- TASK DATA
-- Opening Marker --

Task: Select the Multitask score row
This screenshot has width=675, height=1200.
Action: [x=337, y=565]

-- Closing Marker --
-- Opening Marker --

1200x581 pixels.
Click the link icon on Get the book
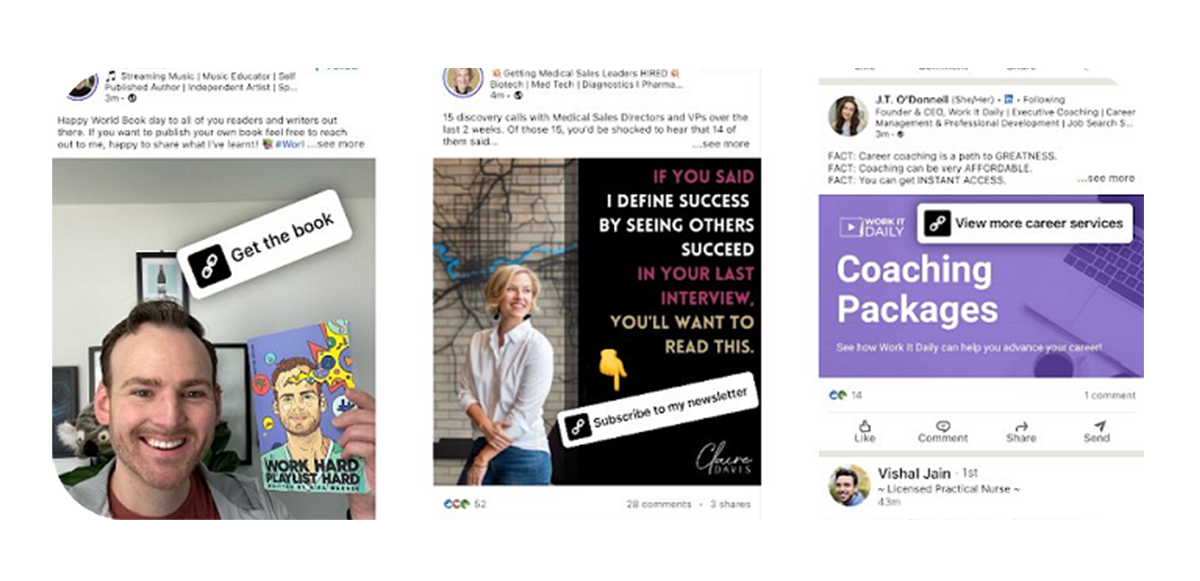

-- Closing Marker --

- PROBLEM DETAILS
Output, from the data above, the lines from the line with "1200x581 pixels." to the line with "Click the link icon on Get the book" exactly as they stand, both ends included and nothing else.

- EXERCISE ANSWER
1200x581 pixels.
Click the link icon on Get the book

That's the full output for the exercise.